If you are afraid of heights then don't read this article. The world's longest pedestrian suspension bridge is opening on Monday in Portugal, according to a press release by UNESCO's Arouca World Geopark, and it is bound to give even the bravest of adventurers a rush of adrenaline.
The bridge measures 516 meters (1,692 feet) long and is suspended 175 meters (574 feet) above a river. It's named the 516 Arouca bridge because it is located in the town of Arouca.
The bridge hangs on steel cables strung between V-shaped concrete towers and connects the banks of the Paiva River. It takes supposedly a short 10 minutes to cross, but we venture a guess that it will seem much longer as passengers may fear for their lives.
The record-breaking bridge took several years to build and was designed by Portuguese studio Itecons. It was constructed by Conduril and cost about $2.8 million (2.3 million euros).
A 'frighteningly beautiful' tourism project
The people of Arouca now hope it will bring tourism to the region that will revive the economy. "It is a breath of fresh air for our land because it will attract more investment, more people," tour guide Emanuel said to Reuters. "It will bring a new dynamic to Arouca."

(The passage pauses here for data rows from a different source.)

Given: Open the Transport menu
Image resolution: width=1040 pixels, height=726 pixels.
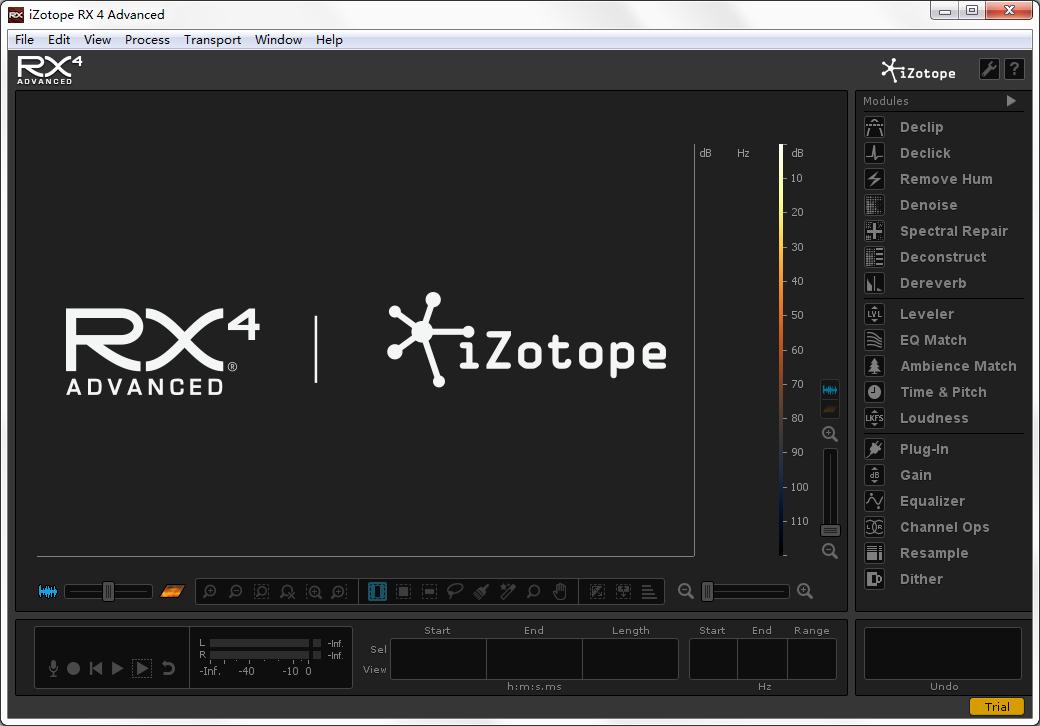Looking at the screenshot, I should tap(212, 40).
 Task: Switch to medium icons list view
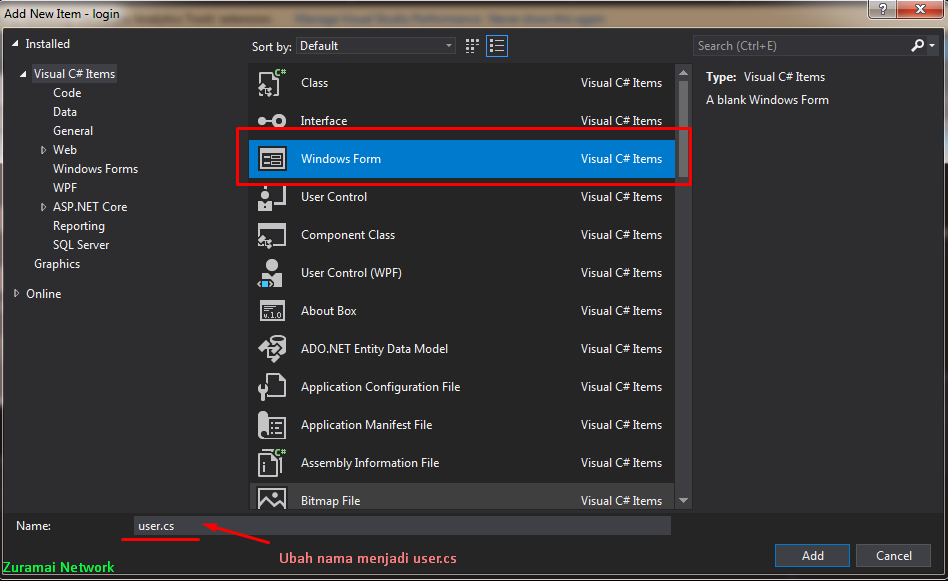click(x=496, y=45)
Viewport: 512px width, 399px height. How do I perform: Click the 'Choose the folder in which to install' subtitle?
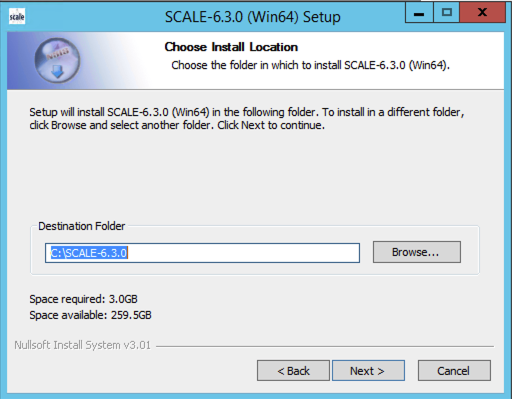click(x=310, y=65)
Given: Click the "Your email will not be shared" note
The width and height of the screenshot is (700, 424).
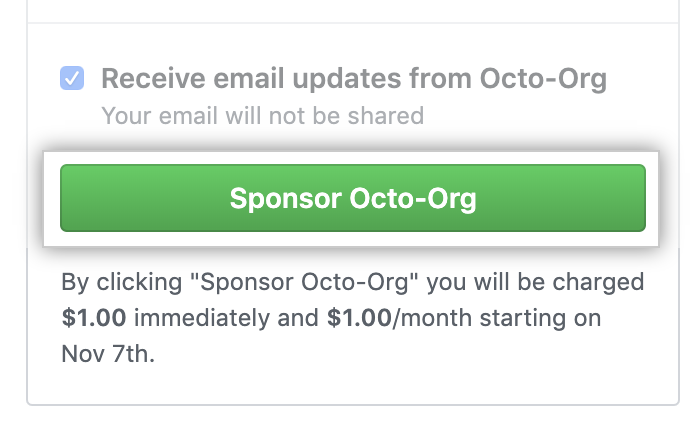Looking at the screenshot, I should [x=262, y=115].
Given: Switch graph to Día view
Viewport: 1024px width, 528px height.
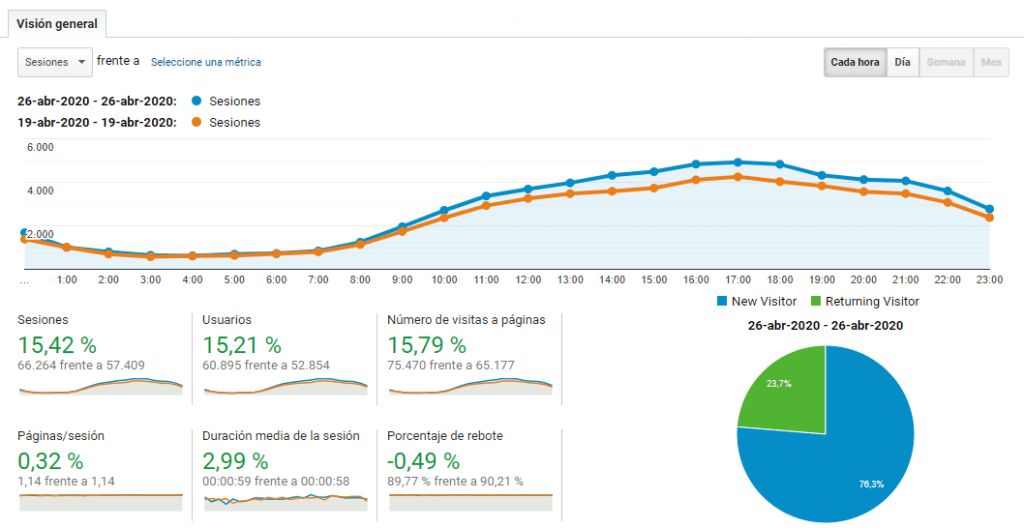Looking at the screenshot, I should (903, 62).
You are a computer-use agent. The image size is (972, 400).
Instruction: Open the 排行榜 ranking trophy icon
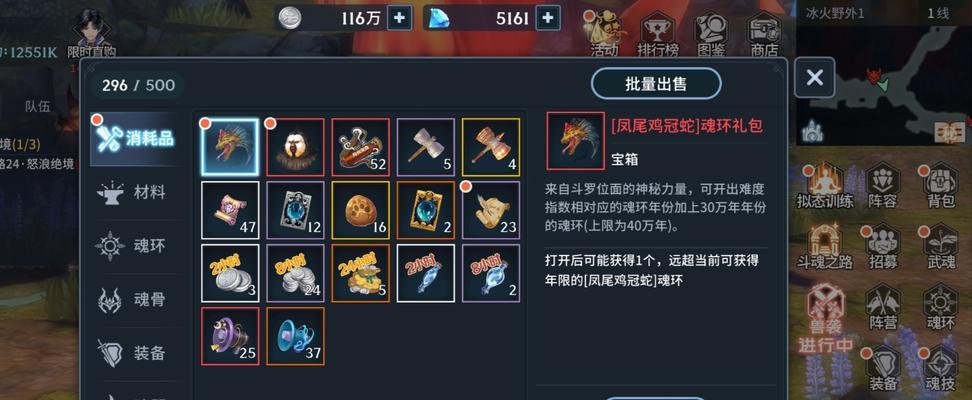click(x=658, y=35)
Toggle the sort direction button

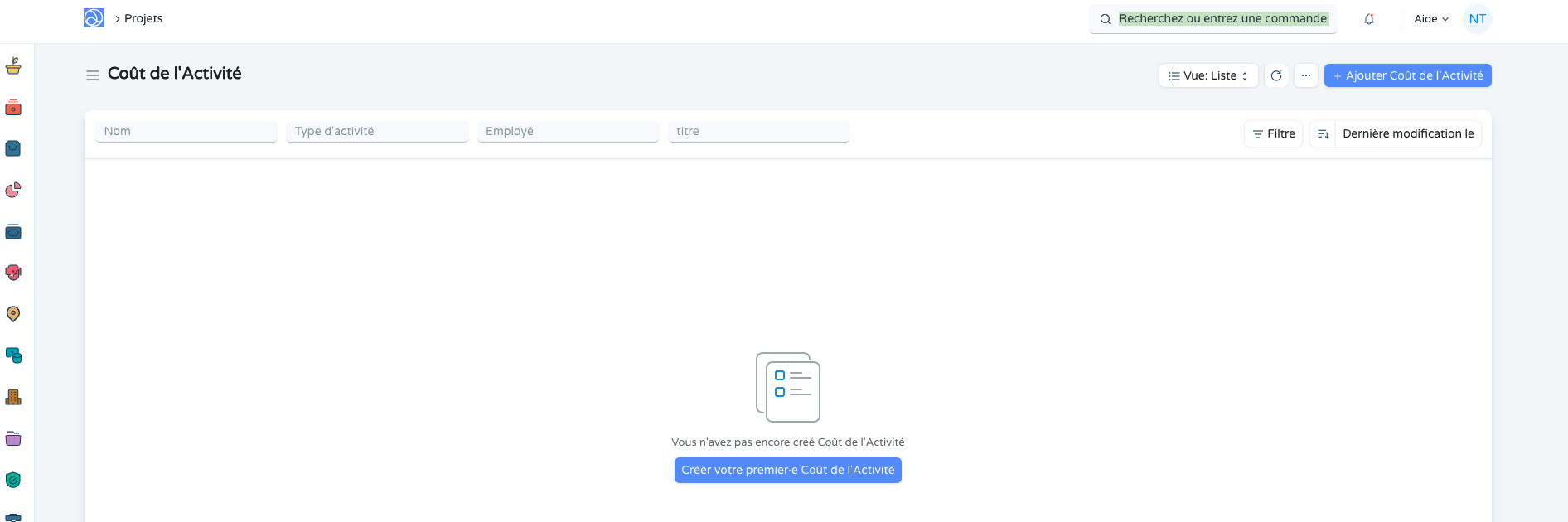coord(1323,134)
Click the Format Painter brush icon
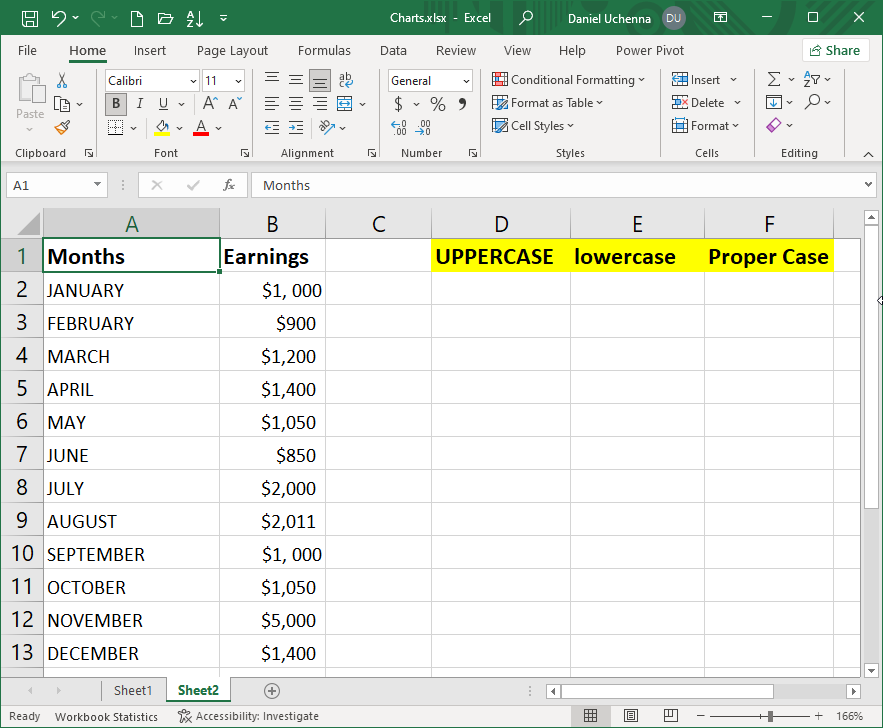The image size is (883, 728). pos(62,127)
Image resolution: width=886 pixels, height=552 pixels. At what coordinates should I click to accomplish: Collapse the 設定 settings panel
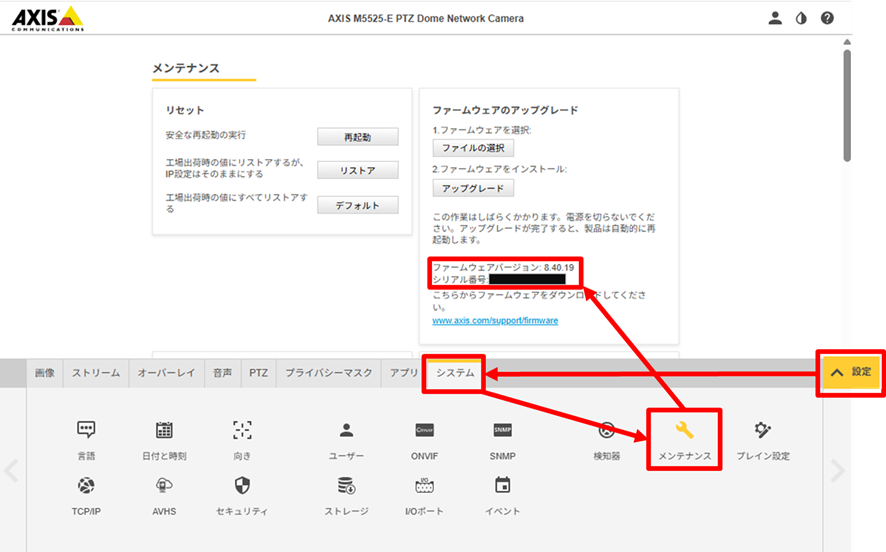(x=851, y=372)
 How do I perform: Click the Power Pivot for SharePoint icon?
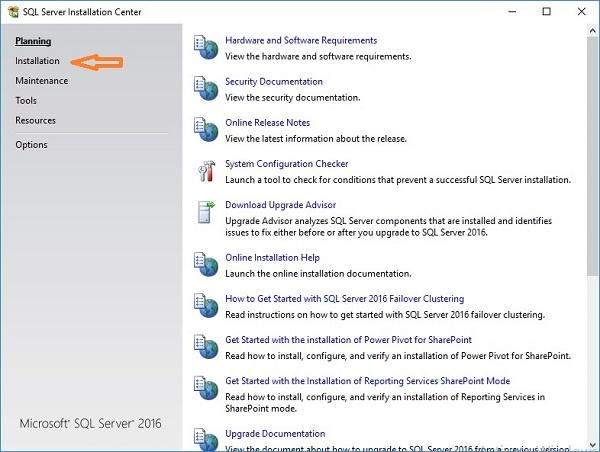point(206,347)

The sentiment was repeated by Arouca's mayor Margarida Belem who expressed a great amount of pride in the bridge in a recent press release. He stated that the bridge "is an essential tourist infrastructure to reinforce the tourist attractiveness of the municipality and its position in the nature tourism market”.
"Going through it will certainly be a remarkable and memorable experience," Belem guaranteed. "For those who have already done the Walkways, the bridge will be an excellent reason to return. Those who have not yet had the opportunity to travel, now have an additional reason to do so."
The new bridge has now overtaken Switzerland's 1,621-feet (494-meter) Charles Kuonen Suspension Bridge as the world's longest pedestrian suspension bridge.
Suspension bridges have a long history as they are some of the first bridges ever built by man. They were first engineered with vines and were needless to say quite unstable. The eighth century saw the arrival of Chinese bridges constructed by laying planks between pairs of iron chains.
However, it wasn't until 1808 that the modern suspension bridge was created when an American named James Finley patented a system for suspending a rigid deck from a bridge's cables. This system now provides the foundation on which even the greatest record-breaking bridges are built!